Lomborg is an unusual climate sceptic because he believes humans are contributing to global warming. In fact, he accepts most of the science behind the reports of the Intergovernmental Panel on Climate Change. But - and here is the twist - he does not believe that science justifies the degree of concern expressed by the panel and many others.

He thinks we should do a little about climate change but a lot more about other problems, such as hunger, that he regards as more important and urgent.

Asked about the international response to Cool It, Lomborg sounds disappointed. He says he has tried to make a "centrist point of view" in the climate change debate, but all he has done is upset those he calls alarmists while providing solace to the sceptics who do not think we should worry at all.

Lomborg first came to public attention with the 2001 publication of his book The Skeptical Environmentalist. The vegetarian and former Greenpeace supporter wrote that the facts often did not support the claims of environmental degradation made by many environmentalists. This has been a continuing theme, and re-emerges in Cool It.

Lomborg was often described as a statistician who was able to test the claims of scientists and activists through a sober analysis of the figures, although he is not a statistician; his university qualifications are in political science. While welcomed by many conservatives, The Skeptical Environmentalist was criticised by many scientists, and especially the magazine Scientific American and Denmark's Committee on Scientific Dishonesty. (The details of attack and counter-attack are complex. See box at right.)

The criticisms were wide-ranging but many included the claim of cherry-picking, often made by both sides in the global warming debate. It was said Lomborg had relied on those studies that supported his viewpoint while ignoring those that disagreed with it.

Aynsley Kellow, professor and head of the School of Government at the University of Tasmania, believes "the attack on Lomborg came from a small circle of critics, mostly in the US and mostly closely associated with Paul Ehrlich [author of The Population Bomb]". This observation is included in Kellow's new book Science And Public Policy: The Virtuous Corruption Of Virtual Environmental Science.

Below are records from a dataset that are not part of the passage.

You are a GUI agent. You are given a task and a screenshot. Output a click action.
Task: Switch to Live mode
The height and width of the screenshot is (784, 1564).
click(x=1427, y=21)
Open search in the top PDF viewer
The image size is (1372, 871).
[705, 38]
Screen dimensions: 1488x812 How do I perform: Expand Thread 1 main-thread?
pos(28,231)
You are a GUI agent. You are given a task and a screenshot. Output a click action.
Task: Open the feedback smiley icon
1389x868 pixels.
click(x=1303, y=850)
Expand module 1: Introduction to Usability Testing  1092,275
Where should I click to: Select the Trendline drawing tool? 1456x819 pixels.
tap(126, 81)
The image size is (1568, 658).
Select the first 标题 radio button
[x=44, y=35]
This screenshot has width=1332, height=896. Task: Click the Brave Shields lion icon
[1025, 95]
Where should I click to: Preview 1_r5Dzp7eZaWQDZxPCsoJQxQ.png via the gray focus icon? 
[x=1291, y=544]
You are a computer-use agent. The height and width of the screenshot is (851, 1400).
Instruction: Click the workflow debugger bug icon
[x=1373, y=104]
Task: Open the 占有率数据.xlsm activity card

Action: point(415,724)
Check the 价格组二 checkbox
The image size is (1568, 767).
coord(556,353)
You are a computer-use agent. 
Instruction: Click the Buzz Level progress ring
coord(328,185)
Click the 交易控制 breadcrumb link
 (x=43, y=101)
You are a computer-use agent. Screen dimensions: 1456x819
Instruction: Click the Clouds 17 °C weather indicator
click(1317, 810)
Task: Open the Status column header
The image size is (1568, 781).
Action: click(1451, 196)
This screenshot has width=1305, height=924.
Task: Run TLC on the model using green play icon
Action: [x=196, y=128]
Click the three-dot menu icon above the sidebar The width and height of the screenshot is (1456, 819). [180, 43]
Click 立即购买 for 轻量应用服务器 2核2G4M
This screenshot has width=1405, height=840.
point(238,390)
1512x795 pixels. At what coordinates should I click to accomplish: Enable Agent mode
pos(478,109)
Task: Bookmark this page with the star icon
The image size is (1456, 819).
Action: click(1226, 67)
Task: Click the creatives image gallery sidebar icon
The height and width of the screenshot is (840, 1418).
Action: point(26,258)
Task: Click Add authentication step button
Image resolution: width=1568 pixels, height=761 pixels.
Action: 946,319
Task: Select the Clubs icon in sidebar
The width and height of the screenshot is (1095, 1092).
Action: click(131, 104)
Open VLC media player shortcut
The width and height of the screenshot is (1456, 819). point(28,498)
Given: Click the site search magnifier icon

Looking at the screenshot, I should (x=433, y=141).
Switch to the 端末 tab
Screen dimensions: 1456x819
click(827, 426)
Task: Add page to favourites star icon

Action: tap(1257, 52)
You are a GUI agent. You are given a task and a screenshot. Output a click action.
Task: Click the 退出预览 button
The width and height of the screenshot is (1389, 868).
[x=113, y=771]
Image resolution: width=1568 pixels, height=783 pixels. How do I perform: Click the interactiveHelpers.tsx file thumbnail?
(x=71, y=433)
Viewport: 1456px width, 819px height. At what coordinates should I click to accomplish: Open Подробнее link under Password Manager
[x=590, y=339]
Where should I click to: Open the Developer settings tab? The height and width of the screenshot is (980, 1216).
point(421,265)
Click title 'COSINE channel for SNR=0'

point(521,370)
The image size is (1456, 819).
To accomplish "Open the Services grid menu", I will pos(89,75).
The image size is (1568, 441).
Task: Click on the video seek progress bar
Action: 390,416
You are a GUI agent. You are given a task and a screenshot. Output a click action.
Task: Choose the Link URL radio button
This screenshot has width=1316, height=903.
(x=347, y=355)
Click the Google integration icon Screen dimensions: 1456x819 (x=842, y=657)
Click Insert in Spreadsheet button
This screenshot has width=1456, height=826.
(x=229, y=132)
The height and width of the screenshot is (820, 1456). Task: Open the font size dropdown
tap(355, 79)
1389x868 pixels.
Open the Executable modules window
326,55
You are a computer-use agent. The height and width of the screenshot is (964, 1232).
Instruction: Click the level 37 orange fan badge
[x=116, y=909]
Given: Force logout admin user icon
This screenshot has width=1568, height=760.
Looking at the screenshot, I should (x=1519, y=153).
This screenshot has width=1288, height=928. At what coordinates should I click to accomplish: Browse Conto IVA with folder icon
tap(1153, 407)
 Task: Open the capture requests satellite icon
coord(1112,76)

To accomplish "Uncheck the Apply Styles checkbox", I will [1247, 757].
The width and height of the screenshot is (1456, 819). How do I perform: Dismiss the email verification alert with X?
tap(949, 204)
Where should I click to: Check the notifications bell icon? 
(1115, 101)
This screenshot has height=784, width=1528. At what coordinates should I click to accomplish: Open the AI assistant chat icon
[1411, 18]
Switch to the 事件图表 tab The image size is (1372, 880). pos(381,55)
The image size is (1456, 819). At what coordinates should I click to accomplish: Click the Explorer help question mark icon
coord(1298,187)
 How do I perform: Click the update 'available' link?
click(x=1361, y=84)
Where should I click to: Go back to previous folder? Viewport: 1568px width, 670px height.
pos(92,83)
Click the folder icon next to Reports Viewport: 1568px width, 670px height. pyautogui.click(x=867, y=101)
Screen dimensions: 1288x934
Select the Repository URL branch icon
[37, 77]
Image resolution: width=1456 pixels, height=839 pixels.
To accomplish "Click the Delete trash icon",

Kellow writes: "For all the [highly critical] words written in the reviews in Nature, Scientific American, and Science, his critics barely landed a substantive blow on Lomborg." The disputes made Lomborg famous. He was named one of Time magazine's 20 most influential scientists and thinkers of 2004, and the 14th most influential public intellectual in the world in a readers' poll held in 2005 by the magazines Foreign Policy and Prospect.

In 2004 Lomborg founded a project called the Copenhagen Consensus, a serious attempt to rank the serious problems facing humanity in order of both their importance and how cheaply they might be dealt with. The ranking was done by several economists, including Nobel prize-winners, with the support of The Economist magazine, and presented in 2004 in the book Global Crises, Global Solutions.

One of those involved was Kym Anderson, professor of economics at the University of Adelaide. "It's a brilliant idea, to get economists to focus on the opportunities for solving the world's problems," he says. "Lomborg was the right person to do it because of his high profile."

The three most viable opportunities on the final list of 17 were: control of HIV/AIDS, providing micronutrients, and trade liberalisation. The least viable three were different ways of tackling climate change.

Cool It is essentially a more snappy and expanded version of the climate change material from the previous book. Lomborg writes in the preface that we need to debate "whether hysteria and headlong spending on extravagant" carbon-cutting programs at an "unprecedented price" are the only possible response to climate change. "Such a course is especially debatable in a world where billions of people live in poverty, where millions die of curable diseases, and where these lives could be saved, societies strengthened, and environments improved at a fraction of the cost." The most important things we should do about climate change at the moment, he argues, are to introduce a modest carbon tax and increase research and development into cleaner energy production and technology to $US25 billion a year.